In 2020, The Puppetoon Movie Volume 2 was released on Blu-ray and DVD, featuring 17 shorts not included on any of the Puppetoon Movie releases and The Ship of the Ether.

In 2023, The Puppetoon Movie Volume 3 was released on Blu-ray, featuring 28 shorts, including 7 previously released on The Puppetoon Movie with higher resolution and vastly improved restorations.

The film was dedicated to Paul Frees.

==Plot==
On a film set, Gumby and his friends are shooting a dinosaur movie. However, the Tyrannosaurus rex, Arnie, is reluctant to act ferocious. Upon questioning, Arnie feels unfit for the part, and explains that he once was ferocious, but thanks to the influence of George Pal, he has reformed. Gumby fails to understand the profound effect of Pal, so Arnie and Pokey show Gumby a set of Pal shorts to show him the significance of the artist.

Pal short films featured:
- The Little Broadcast
- Philips Broadcast of 1938
- Hoola Boola
- South Sea Sweethearts
- The Sleeping Beauty
- Tulips Shall Grow
- Together in the Weather
- John Henry and the Inky-Poo
- Philips Cavalcade
- Jasper in a Jam
- Tubby the Tuba

Afterwards, Gumby and the crew meet other characters who Pal animated, such as the Pillsbury Doughboy and the Alka-Seltzer mascot Speedy as well as the titular monkey of the Curious George books and the titular amphibians of the Frog and Toad books. Gumby thanks Pal for making all this possible. The screen pans out and shows a gremlin, who looks at the audience, says "George Pal!" in a raspy voice, then ascends a support beam while laughing hysterically.

==Voices==
- Dick Beals
- Art Clokey
- Paul Frees
- Dallas McKennon

==Home video==
In addition to the film shorts listed above, the following Pal film shorts are also included in the 2000 DVD edition from Image Entertainment and the 2013 Blu-ray edition from B2MP: What Ho She Bumps, Mr. Strauss Takes a Walk, Olio for Jasper, Jasper's Derby, Ether Symphony, Aladdin and the Magic Lamp, The Magic Atlas, Jasper and the Haunted House, and The Ship of the Ether.

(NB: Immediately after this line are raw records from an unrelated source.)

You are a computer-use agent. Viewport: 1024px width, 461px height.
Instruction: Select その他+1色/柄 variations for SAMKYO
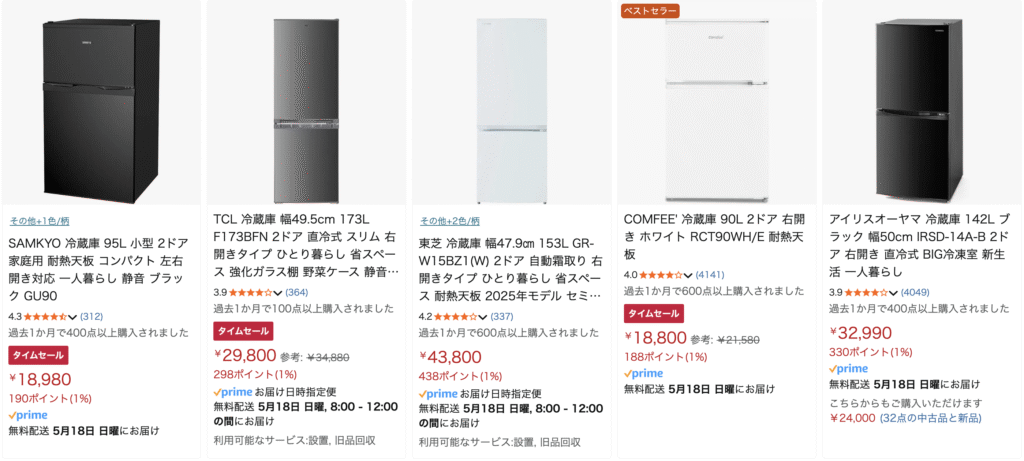pyautogui.click(x=38, y=221)
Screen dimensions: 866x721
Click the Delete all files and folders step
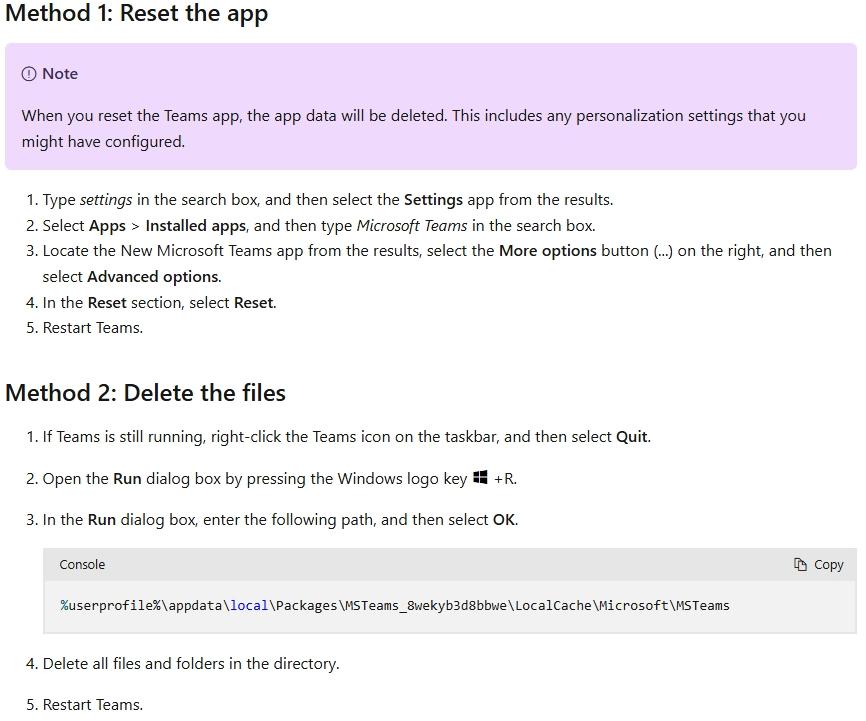191,663

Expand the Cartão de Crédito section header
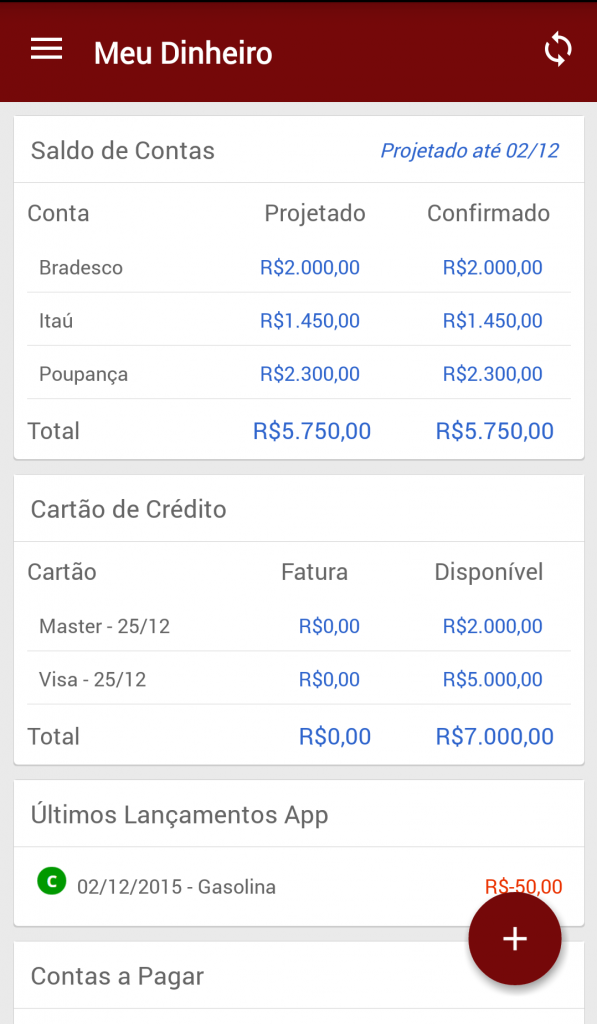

The 2013 Blu-ray also includes the following short films previously unavailable on home video (all sublicensed by Puppetoons' original distributor Paramount): The Oscar-nominated And to Think That I Saw It on Mulberry Street, The 500 Hats of Bartholomew Cubbins, Sky Princess, Rhapsody in Wood, Date with Duke, Jasper and the Beanstalk, and Rhythm in the Ranks. In addition, the Blu-ray also includes The Great Rupert which was produced by George Pal and the documentary The Fantasy Film Worlds of George Pal.

A DVD edition from B2MP was released in 2013.

On March 24th, 2026, a Director's Cut was released on Blu-ray. This edition features a 4K transfer from the original camera negative, restores the original Paramount logos, titles and copyrights to the cartoons seen in the film originally distributed by said studio and includes an additional Puppetoon; Wilbur the Lion. The release also includes a new retrospective documentary, a restored edition of George Pal's Horlicks short What Ho She Bumps plus additional commercial shorts.

==Reception==
The film received mixed to positive reviews.

==Awards==
George Pal's Puppetoon body of work was recognized by a Special Oscar at the 16th Academy Awards in 1944. Pal received the Special Oscar "for the development of novel methods and techniques in the production of short subjects known as Puppetoons".